Saturday, 13 May 2017

Ecce Homo (though not on the BBC)

Here's a curious tale, courtesy of one of our readers...
For six weeks from Easter 2017 until 22nd May, Mark Wallinger’s sculpture Ecce Homo has found a new temporary home outside St Paul’s Cathedral. This work was originally the first sculpture to be commissioned for the Fourth Plinth in 1999. Mark Wallinger was the Turner Prize winner in 2007 for his work State Britain - an installation of protest banners and placards.
Searching through the BBC website, I can’t find any mention whatsoever of Ecce Homo’s re-siting at St Paul’s. Bias from the BBC is evident in the way that events are reported, but also in the way that events are ignored and not reported. Reporting on its new temporary home would have given the chance of debate about public art, about the religious context and interpretation of the piece - an issue that drew attention when it was first displayed.
Sponsors of the re-siting at St Paul’s were Amnesty International - Kate Allen, director of Amnesty, said: "The story of Christ - arrested, tortured and executed for peacefully expressing his opinions and for challenging the authorities of the time - still resonates around the world today. The sculpture is a strikingly vulnerable figure and is representative of the type of cases that we at Amnesty still work on today - the oppressed individual caused to suffer simply for their beliefs”. 
Why would the BBC chose to ignore this news item? 

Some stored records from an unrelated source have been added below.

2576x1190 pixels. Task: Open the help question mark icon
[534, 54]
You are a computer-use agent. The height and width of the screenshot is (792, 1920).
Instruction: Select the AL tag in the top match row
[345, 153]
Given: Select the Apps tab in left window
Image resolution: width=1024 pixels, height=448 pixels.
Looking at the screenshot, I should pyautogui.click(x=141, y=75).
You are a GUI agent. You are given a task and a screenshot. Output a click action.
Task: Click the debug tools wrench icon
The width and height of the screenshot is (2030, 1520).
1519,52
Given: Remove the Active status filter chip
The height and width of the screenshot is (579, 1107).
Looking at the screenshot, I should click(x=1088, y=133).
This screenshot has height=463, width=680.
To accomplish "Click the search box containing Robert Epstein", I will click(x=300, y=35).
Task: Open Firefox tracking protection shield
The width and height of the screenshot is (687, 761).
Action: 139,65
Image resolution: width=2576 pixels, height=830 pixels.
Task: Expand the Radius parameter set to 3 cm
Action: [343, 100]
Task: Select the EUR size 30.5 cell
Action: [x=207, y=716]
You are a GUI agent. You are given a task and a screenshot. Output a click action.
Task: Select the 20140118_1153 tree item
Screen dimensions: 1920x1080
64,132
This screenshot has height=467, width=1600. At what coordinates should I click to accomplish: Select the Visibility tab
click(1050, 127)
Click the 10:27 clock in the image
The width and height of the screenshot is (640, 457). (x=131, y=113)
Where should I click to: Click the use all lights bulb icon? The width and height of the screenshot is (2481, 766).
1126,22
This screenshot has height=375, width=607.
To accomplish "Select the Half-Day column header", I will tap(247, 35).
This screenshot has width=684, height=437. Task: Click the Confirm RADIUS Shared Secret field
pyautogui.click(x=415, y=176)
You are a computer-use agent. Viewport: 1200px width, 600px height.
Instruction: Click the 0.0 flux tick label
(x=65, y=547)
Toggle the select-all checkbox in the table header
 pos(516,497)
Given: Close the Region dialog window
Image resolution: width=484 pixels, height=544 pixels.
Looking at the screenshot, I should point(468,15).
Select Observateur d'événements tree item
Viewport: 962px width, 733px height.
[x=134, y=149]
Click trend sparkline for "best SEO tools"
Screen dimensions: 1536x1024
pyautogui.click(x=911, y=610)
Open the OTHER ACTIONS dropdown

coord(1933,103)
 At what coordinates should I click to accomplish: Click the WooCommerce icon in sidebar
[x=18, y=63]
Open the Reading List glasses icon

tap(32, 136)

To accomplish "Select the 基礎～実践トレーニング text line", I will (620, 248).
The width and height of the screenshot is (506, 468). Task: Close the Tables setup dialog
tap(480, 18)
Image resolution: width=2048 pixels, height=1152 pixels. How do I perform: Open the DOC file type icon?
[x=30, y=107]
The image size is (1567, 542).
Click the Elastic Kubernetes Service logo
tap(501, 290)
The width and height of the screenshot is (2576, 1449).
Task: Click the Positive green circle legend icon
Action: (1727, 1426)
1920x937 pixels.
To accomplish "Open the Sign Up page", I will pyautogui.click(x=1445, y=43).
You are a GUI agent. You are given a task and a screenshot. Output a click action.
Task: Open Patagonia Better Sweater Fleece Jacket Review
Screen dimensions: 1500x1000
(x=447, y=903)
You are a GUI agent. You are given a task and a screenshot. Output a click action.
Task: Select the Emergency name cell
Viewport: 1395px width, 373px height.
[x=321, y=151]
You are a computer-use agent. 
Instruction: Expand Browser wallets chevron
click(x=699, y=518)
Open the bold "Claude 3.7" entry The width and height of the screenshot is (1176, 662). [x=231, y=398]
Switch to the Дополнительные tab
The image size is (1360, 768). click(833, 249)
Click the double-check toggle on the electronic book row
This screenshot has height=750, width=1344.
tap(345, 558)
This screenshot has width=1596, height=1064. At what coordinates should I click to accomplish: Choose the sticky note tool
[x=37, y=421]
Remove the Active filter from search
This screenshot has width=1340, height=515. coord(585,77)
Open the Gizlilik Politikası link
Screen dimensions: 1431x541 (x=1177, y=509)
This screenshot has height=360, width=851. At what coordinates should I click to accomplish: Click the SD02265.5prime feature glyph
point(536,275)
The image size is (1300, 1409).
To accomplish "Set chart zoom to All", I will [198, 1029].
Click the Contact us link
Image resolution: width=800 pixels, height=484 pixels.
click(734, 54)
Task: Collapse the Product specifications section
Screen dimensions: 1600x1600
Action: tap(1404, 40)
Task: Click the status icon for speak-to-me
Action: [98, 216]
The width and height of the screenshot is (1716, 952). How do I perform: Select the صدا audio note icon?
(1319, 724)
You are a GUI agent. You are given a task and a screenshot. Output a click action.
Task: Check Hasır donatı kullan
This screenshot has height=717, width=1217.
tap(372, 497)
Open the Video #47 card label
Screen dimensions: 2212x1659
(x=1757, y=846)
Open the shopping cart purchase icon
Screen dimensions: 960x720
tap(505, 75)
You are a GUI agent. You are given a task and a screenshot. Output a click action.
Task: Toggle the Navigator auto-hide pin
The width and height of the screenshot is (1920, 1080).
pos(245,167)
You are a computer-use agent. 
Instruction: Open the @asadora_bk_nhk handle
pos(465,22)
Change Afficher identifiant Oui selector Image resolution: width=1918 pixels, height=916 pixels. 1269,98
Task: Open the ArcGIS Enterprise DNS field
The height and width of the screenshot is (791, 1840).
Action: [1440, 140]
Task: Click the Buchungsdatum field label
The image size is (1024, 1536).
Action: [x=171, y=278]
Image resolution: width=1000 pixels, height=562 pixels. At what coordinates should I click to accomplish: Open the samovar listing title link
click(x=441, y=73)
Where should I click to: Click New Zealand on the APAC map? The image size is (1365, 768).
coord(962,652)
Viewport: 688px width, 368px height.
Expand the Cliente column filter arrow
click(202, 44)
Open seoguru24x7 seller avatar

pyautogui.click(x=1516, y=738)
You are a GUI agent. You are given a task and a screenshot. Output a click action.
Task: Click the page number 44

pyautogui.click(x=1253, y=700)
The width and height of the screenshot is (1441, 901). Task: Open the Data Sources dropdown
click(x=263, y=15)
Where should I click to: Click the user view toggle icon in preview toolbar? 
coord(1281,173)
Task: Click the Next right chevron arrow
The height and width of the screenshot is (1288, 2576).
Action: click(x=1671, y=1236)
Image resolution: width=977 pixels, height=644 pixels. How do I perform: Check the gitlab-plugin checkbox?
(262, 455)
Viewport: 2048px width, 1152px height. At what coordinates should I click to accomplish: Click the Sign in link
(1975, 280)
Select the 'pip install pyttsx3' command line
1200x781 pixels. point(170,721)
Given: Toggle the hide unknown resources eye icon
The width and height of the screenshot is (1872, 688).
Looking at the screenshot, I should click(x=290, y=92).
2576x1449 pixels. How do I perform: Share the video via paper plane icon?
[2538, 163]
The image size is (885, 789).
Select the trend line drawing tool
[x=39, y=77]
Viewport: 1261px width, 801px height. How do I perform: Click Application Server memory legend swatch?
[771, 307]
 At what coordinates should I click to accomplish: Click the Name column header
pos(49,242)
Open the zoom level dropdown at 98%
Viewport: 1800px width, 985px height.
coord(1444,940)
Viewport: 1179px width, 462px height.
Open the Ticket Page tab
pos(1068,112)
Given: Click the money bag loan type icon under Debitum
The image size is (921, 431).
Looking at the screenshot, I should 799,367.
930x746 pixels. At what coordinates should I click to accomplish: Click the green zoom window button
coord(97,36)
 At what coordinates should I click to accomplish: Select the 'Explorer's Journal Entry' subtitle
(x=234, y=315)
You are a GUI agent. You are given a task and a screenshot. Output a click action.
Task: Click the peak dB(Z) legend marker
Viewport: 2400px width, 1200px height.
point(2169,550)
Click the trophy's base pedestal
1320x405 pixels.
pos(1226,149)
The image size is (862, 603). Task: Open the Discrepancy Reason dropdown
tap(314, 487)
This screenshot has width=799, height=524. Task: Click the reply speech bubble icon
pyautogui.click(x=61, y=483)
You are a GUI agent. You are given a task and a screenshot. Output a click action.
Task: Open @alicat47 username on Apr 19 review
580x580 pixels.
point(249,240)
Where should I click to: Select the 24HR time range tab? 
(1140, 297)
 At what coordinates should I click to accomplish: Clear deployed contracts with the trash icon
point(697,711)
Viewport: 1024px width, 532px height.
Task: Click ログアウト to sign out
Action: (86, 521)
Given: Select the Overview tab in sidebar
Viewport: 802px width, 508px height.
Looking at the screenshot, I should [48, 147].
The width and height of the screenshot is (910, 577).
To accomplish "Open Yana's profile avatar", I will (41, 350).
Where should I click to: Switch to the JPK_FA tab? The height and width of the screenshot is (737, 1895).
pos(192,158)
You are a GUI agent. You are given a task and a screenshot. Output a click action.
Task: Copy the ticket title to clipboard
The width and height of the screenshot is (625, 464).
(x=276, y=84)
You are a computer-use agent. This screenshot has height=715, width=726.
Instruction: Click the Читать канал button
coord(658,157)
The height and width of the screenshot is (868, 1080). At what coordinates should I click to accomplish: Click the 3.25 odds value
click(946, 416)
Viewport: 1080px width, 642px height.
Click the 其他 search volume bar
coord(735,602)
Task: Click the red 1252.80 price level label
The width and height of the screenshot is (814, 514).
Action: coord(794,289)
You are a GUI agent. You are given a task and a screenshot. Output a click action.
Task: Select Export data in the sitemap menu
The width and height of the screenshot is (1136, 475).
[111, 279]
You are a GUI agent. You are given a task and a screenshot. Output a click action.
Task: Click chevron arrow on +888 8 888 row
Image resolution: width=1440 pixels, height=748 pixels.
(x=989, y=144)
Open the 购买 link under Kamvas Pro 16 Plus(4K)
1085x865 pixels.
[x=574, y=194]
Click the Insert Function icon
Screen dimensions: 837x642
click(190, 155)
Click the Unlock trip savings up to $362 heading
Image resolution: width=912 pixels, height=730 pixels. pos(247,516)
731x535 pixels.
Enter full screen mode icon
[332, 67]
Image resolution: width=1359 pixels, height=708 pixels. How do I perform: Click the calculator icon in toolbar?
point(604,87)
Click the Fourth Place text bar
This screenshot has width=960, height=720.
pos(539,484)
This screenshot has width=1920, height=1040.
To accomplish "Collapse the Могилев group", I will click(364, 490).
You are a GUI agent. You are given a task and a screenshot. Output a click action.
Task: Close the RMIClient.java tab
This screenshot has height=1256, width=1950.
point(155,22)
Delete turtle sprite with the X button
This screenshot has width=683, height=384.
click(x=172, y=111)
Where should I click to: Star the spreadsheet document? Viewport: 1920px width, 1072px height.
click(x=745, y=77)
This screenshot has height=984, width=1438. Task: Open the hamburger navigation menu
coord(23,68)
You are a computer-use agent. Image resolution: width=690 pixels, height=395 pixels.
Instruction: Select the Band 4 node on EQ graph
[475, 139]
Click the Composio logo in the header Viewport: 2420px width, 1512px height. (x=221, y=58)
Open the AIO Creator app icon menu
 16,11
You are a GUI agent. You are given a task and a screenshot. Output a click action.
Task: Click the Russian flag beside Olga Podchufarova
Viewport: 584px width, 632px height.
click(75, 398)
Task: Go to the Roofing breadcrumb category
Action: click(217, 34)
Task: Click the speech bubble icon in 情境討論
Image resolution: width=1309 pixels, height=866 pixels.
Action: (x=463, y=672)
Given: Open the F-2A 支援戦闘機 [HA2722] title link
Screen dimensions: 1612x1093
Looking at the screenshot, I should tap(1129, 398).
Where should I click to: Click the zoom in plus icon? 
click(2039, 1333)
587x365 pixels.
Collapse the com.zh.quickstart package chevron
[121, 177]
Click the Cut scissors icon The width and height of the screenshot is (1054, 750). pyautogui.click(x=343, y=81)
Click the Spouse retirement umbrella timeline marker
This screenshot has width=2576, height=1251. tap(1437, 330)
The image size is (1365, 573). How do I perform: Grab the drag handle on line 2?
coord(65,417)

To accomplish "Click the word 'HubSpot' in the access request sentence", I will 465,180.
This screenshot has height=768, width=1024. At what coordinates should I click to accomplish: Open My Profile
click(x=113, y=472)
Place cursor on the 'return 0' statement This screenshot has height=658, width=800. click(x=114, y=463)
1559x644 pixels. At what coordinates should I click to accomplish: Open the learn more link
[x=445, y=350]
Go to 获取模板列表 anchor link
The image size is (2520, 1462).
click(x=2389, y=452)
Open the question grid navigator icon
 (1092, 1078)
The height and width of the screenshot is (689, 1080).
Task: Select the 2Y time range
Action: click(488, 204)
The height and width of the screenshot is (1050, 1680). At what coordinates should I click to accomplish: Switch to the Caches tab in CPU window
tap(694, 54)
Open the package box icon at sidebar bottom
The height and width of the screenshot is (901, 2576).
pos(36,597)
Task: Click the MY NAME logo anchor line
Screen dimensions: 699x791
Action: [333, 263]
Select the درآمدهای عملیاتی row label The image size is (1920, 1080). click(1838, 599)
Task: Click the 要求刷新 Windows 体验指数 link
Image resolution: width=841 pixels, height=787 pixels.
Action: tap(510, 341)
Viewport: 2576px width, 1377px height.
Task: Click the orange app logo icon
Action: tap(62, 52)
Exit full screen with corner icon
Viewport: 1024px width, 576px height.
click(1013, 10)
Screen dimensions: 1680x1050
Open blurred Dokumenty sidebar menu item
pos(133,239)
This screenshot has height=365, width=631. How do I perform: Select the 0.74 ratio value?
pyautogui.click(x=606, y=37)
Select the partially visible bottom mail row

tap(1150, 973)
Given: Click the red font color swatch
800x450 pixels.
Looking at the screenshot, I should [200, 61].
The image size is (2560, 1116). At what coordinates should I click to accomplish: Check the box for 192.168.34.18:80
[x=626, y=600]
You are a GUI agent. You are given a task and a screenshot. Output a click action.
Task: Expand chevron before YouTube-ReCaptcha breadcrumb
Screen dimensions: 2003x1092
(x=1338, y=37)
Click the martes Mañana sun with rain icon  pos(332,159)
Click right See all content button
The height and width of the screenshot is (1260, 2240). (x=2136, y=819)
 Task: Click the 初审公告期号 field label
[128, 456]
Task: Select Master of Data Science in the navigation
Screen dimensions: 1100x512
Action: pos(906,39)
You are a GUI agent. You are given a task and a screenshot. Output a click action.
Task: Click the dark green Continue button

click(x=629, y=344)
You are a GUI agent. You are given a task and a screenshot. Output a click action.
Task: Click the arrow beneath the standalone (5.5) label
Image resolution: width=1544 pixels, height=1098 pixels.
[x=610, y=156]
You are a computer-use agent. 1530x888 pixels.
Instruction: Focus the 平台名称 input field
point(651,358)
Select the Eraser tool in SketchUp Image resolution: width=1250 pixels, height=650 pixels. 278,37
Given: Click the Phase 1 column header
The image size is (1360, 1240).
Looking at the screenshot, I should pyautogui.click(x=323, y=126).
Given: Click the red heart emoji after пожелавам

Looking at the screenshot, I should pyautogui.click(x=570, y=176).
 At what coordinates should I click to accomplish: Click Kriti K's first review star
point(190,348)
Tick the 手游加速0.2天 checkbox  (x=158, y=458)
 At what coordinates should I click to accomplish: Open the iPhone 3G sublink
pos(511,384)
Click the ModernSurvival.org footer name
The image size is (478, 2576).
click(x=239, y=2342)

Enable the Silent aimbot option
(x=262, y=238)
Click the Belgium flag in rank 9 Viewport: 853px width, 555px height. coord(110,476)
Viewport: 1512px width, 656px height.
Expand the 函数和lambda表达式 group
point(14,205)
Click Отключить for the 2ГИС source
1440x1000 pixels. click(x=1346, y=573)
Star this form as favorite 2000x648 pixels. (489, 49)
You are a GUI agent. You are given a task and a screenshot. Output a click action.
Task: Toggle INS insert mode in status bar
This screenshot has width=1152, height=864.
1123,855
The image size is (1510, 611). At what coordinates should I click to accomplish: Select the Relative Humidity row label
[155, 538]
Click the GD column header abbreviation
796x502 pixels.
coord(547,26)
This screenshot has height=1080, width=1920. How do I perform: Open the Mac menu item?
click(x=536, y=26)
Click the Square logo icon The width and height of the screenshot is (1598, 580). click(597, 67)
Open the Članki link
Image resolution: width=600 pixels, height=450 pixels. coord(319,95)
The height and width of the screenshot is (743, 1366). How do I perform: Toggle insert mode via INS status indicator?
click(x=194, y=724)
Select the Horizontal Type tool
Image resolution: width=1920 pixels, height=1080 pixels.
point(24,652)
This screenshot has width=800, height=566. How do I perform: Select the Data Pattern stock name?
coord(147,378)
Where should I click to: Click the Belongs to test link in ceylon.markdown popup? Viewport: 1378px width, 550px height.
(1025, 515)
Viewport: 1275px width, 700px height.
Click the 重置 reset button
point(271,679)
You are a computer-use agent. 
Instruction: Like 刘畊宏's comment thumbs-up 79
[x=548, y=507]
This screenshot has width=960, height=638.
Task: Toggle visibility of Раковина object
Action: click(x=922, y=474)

  1. Is it because there is a Christian message that does not suit the BBC narrative?
  2. Is it because Christ is represented as ‘hideously white’ or some might say gay?
  3. Is it because the re-siting was sponsored by Amnesty?

Personally, I find that  the work lacks a true Christian message. The guided barbed wire crown of thorns is the only real link to Ecce Homo - Behold the Man. With this removed, the piece would be similar in concept to Antony Gormley’s figures, where the siting of the work speaks more loudly than the sculpture itself. Christ’s face does not reflect any of the suffering which is central to the Christian message - the face is impassive - even vacant. 
Aside from the strange decision of St Paul’s Cathedral themselves to allow Amnesty as a strictly non-religious organisation to sponsor the work of an atheist artist on their doorstep, the BBC’s determination not to mention it is difficult to explain - the silence is deafening. I understood that Amnesty were as one with the Labour Party - which you would think would lead the BBC into making something of it. Alternatively, does the BBC have a policy about support for charities other than its own in house versions - Children in Need etc? Or, is the work of Amnesty too close in its principles to that of Liberty, in which case they might have been frightened off by Shami? 
The only other angle on this is the involvement of  Hauser & Wirth, a Swiss art gallery, who I guess would have exhibition rights to the piece.
I'm not sure why the BBC hasn't covered this. It would normally be right up the corporation's street. It's a modern art piece in front of St. Paul's Cathedral. Radio 4's 'Sunday' has done several reports on 'Homeless Jesus' - another piece of point-making sculpture - and Will Gompertz has just been in Venice exulting over some anti-national borders, globalist exhibits at the Biennale there.

I can't say that I'm overly impressed with Mark Wallinger's Jesus either though. Expression-wise, he looks just like me after I've fallen asleep during 'The Antiques Roadshow'....

....unlike this chap outside Coventry Cathedral:


  1. If Wallinger's 2007 Turner Prize-winning State Britain had been recreated, I suggest that the BBC would have covered it much differently.

    1. Brian Haw, the Peace Protester upon whom Wallinger's State Britain was based, became something of an iconic figure for the Left, admired by Tony Benn, the BBC and John Mcdonnell amongst others.

  2. I'm surprised that the BBC have not picked up on this. Coverage would have given them ample opportunity for a sideswipe at the Church of England and St Pauls for allowing Amnesty to sponsor the re-siting of this work.

    As it is positioned, tourists can jauntily link arms and capture a selfie with the figure, inviting irreverence. The figure might be more accurately defined as a now out-of-date metrosexual man of the 1990s, and would have been better positioned outside Harvey Nicks - minus the headgear.